If the laziness of the CTA (as we all know to be a very. Very real thing) is to not regard the racks, then the very least they can do is put an "out of order" tag on the non-functioning rack.

Also, you're telling me that this driver, who in his rant to me exclaimed his "15 years of experience" didn't notice an issue at all from Beuna Ave to Michigan? Why? Oh, yea, because it was strapped properly and he not any mechanic checked the spring recently. I am not a mechanic who knows that there was an immediate issue. Upon the God damn incident and investigation I sure as hell learned. But who
And what is next before this is PROPERLY ADDRESSED? FORMALLY ADDRESSED. Not leaving a rider to have the machanical discernment. Not our jobs.

Inept. The whole "authority".

I have called claims 3 times. A woman named Tonya returned my call and said to call back. I have. Two times. And have left a message. She hasn't gotten back to me yet. In over two days.

This is all unacceptable. All of this. And it ends. It ends this fucking month. Because I am elevating this. Because clearly, it's us vs. absolute stupidly. Which shouldn't be hard to prove as an illogical way to run a transportation system in the third latest city in The United States of America.

Some people don't have the mechanical knowledge base to know that a grave mechanical falilure is eminent. Just as when a CTA train gets (God forbid) derailed, the conductor would probably not really have immediate knowledge of why it happened (except for the blue line conductor who fell asleep at the lever causing a collision with the O'Hare elevator...which still isn't repaired btw. Hats off for that one by the way CTA).

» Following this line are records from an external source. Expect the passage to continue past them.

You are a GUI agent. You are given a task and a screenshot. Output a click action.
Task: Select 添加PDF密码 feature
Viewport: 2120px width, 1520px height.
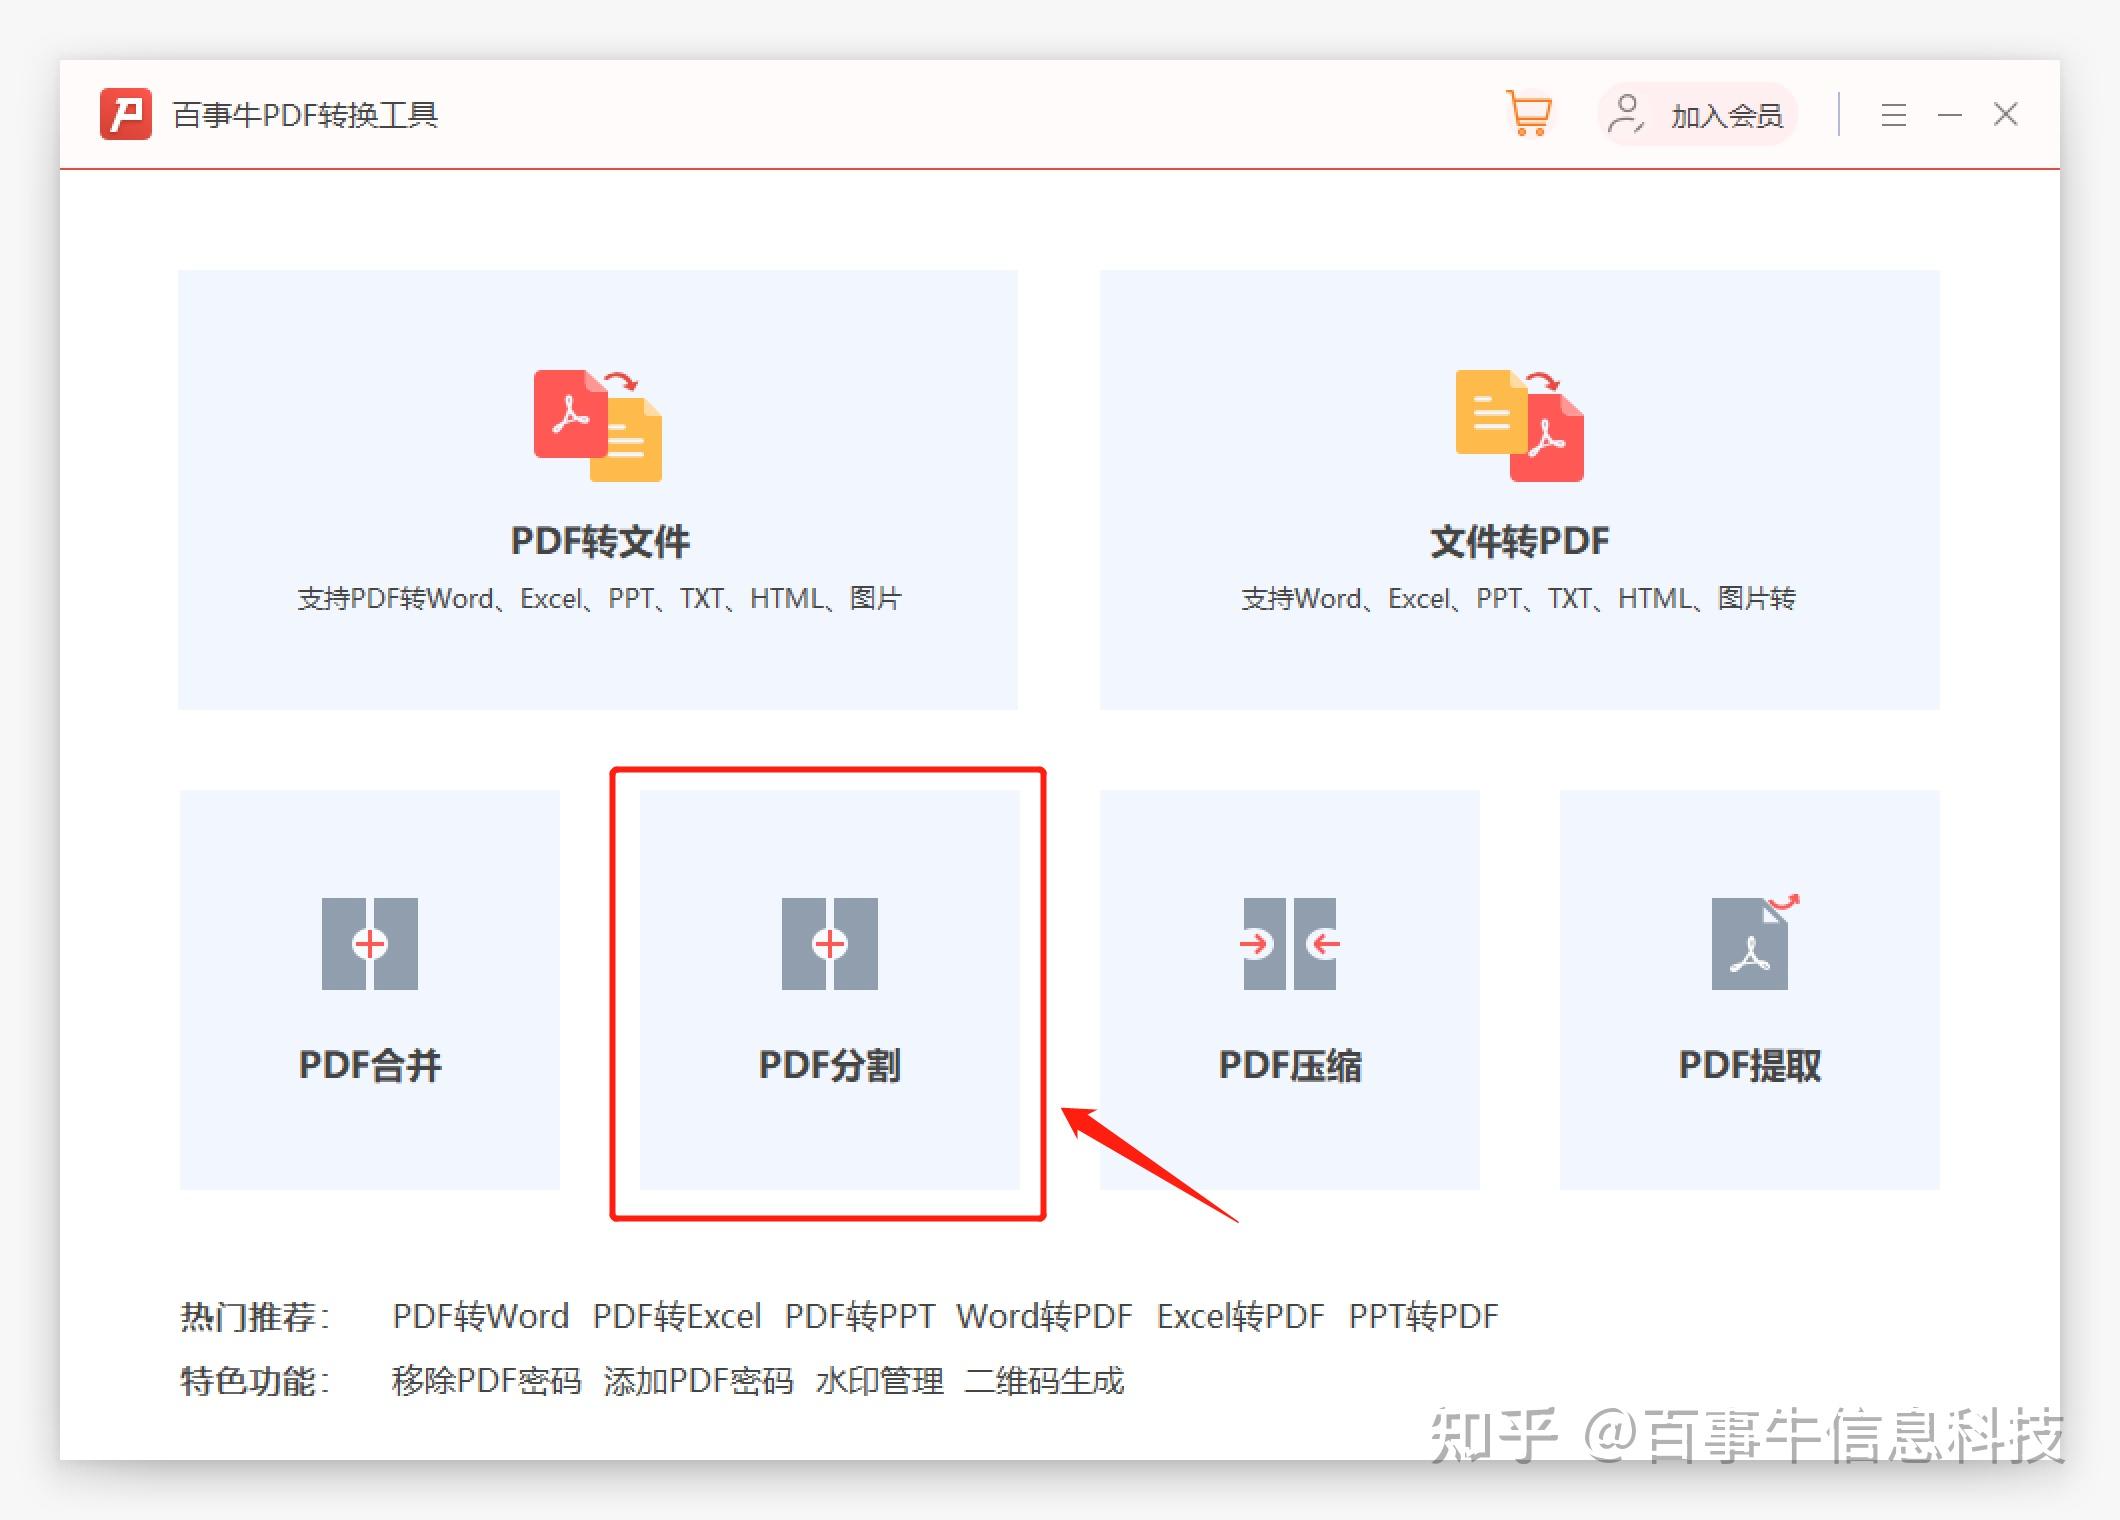[698, 1381]
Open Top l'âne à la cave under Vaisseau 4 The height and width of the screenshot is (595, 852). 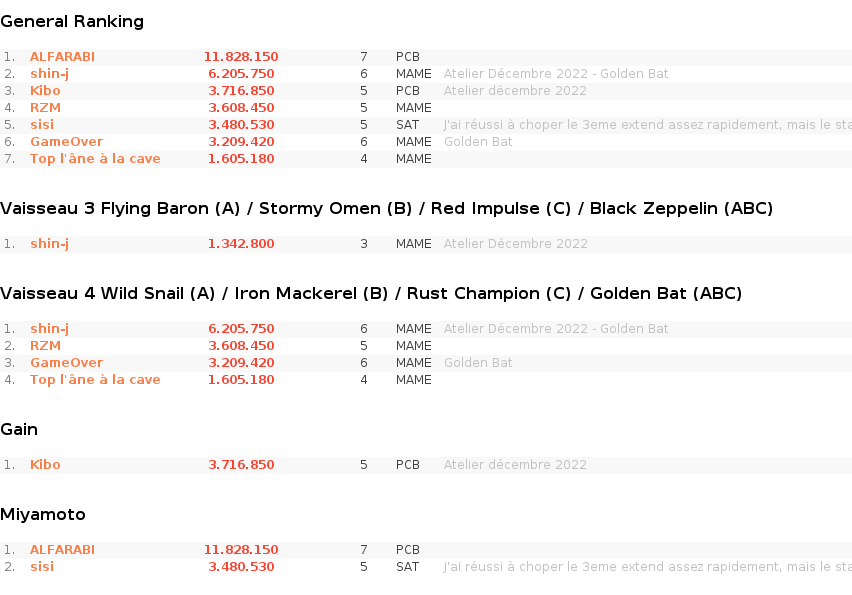[95, 380]
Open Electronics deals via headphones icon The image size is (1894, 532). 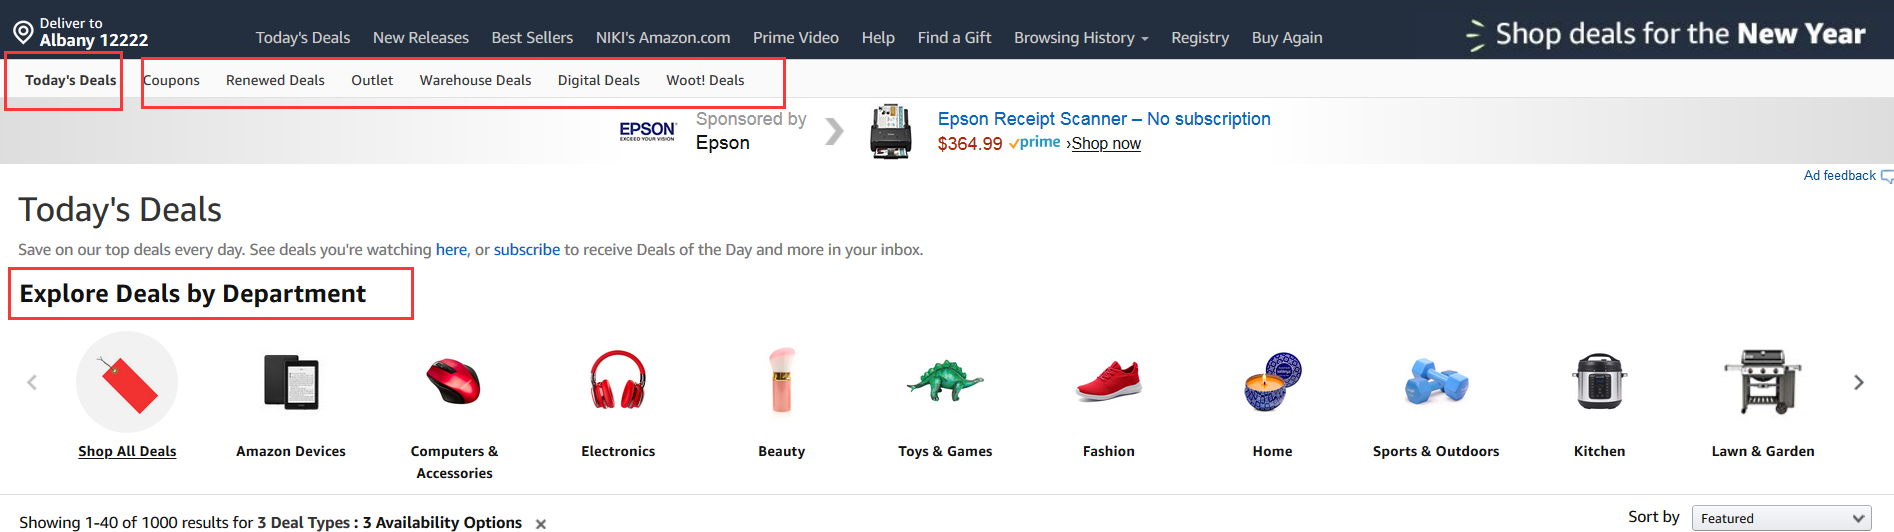coord(618,381)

So what I'm saying is, not all bikers would really know these points. And before you know it, a bike flies into a car on Lake Shore Drive.

I will personally walk to fucking Buena Avenue myself with a roll of black electrical tape, test each 146 that comes by in the morning Rush, and will tape each faulty functioning rack up my God damn self. Because clearly, the CTA isn't going to do shit (they'll just allow people with literal shit on themselves to ride the red line indefinitely).

No more of this bullshit CTA.

"Well, you know, at least we have a transit system..."

Yea? I wonder what the CTA looks like stacked up against any European system, and hell, even Boston and D.C.

Ok. I'm getting off topic and letting my rant stray too far now.
I would agree with h's advice and try to get the "CTA" driver to go along with bungeeing it down. I would even try to use a construction (black-rubber) bungee. They are stronger.

h1.0 said

3) Buses go fast and bounce quite a bit on LSD-- every story I've heard of a bike falling out of a rack has been on an express bus on the drive.

In short, even if you had properly checked the retainer arm first, it still would have been a very risky affair putting this bike on an express/LSD bus.  Not really sure what the answer to that is, besides seeing if you could get away with bungeeing the rear wheel down.